2、如果集群采用 Native【本地模式】部署,则 ResourceManager 会动态地向集群资源管理器申请 Container 并启动TaskManager,例如Hadoop Yarn、Kubernetes等。
支持动态资源管理的集群类型,可以按需启动TaskManager资源,根据Job所需的资源请求,动态启动TaskManager节点,这种资源管理方式不用担心资源浪费和资源动态伸缩的问题。
实现动态资源管理的ResourceManager需要继承ActiveResourceManager基本实现类。
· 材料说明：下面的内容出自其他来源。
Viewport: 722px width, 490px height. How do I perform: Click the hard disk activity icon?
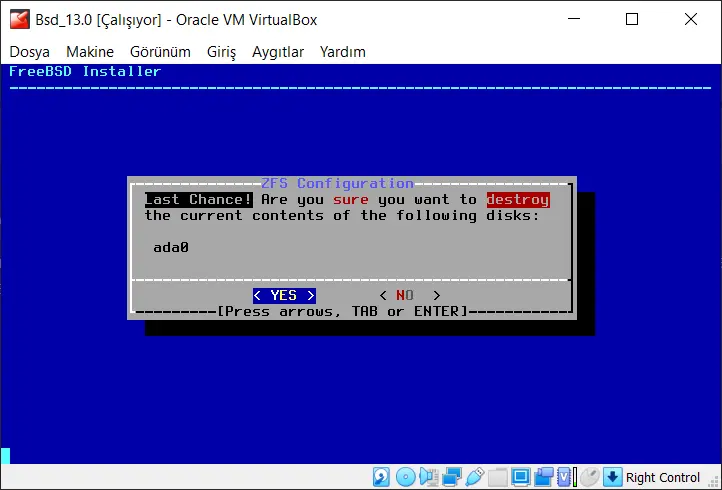pos(382,477)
ResourceManagerRuntimeServices 中包含 SlotManager 和 JobLeaderldService 两个主要服务和 HeartbeatService 心跳服务。
resourceManager =
resourceManagerFactory.createResourceManager(
configuration,
ResourceID.generate(),
rpcService,
highAvailabilityServices,
heartbeatServices,
fatalErrorHandler,
new ClusterInformation(hostname, blobServer.getPort()),
webMonitorEndpoint.getRestBaseUrl(),
metricRegistry,
hostname,
ioExecutor);
SlotMatchingStrategy 根据作业中给定的 ResourceProfile 匹配 Slot 计算资源。SlotMatchingStrategy主要分为两种类型:
一种是LeastUtilizationSlotMatchingStrategy,即按照利用率最低原则匹配Slot资源,尽可能保证TaskExecutor上资源的使用率处于比较低的水平,这种策略能够有效降低机器的负载。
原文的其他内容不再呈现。